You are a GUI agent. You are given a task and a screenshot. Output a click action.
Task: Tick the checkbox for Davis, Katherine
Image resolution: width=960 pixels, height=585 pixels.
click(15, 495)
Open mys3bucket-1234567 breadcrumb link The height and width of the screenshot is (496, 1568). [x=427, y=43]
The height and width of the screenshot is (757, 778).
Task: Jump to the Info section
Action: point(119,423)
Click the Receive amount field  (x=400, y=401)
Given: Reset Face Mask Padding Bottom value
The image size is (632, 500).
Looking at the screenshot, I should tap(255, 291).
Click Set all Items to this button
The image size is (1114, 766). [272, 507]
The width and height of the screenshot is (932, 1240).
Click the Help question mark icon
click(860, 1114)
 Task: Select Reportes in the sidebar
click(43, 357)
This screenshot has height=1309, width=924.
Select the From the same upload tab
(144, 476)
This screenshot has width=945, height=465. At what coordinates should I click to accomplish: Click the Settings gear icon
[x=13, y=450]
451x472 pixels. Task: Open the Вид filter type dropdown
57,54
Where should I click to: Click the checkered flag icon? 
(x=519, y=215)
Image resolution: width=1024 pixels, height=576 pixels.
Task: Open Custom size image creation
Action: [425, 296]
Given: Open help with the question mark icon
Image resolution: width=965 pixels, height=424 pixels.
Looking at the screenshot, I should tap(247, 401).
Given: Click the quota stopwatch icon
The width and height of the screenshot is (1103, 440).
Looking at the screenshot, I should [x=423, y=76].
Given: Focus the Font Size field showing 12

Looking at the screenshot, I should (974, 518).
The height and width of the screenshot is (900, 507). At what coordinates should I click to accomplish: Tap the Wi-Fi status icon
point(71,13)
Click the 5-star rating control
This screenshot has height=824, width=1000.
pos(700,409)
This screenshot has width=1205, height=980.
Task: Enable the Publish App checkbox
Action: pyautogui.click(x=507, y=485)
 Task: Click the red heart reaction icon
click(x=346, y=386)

Exercise requirements :: From the line containing "Image resolution: width=960" down to the last line of the listing above, give every line again exactly, and add nothing.

Final answer ::
Image resolution: width=960 pixels, height=585 pixels.
click(15, 495)
Open mys3bucket-1234567 breadcrumb link The height and width of the screenshot is (496, 1568). [x=427, y=43]
The height and width of the screenshot is (757, 778).
Task: Jump to the Info section
Action: point(119,423)
Click the Receive amount field  (x=400, y=401)
Given: Reset Face Mask Padding Bottom value
The image size is (632, 500).
Looking at the screenshot, I should tap(255, 291).
Click Set all Items to this button
The image size is (1114, 766). [272, 507]
The width and height of the screenshot is (932, 1240).
Click the Help question mark icon
click(860, 1114)
 Task: Select Reportes in the sidebar
click(43, 357)
This screenshot has height=1309, width=924.
Select the From the same upload tab
(144, 476)
This screenshot has width=945, height=465. At what coordinates should I click to accomplish: Click the Settings gear icon
[x=13, y=450]
451x472 pixels. Task: Open the Вид filter type dropdown
57,54
Where should I click to: Click the checkered flag icon? 
(x=519, y=215)
Image resolution: width=1024 pixels, height=576 pixels.
Task: Open Custom size image creation
Action: [425, 296]
Given: Open help with the question mark icon
Image resolution: width=965 pixels, height=424 pixels.
Looking at the screenshot, I should tap(247, 401).
Given: Click the quota stopwatch icon
The width and height of the screenshot is (1103, 440).
Looking at the screenshot, I should [x=423, y=76].
Given: Focus the Font Size field showing 12

Looking at the screenshot, I should (974, 518).
The height and width of the screenshot is (900, 507). At what coordinates should I click to accomplish: Tap the Wi-Fi status icon
point(71,13)
Click the 5-star rating control
This screenshot has height=824, width=1000.
pos(700,409)
This screenshot has width=1205, height=980.
Task: Enable the Publish App checkbox
Action: pyautogui.click(x=507, y=485)
 Task: Click the red heart reaction icon
click(x=346, y=386)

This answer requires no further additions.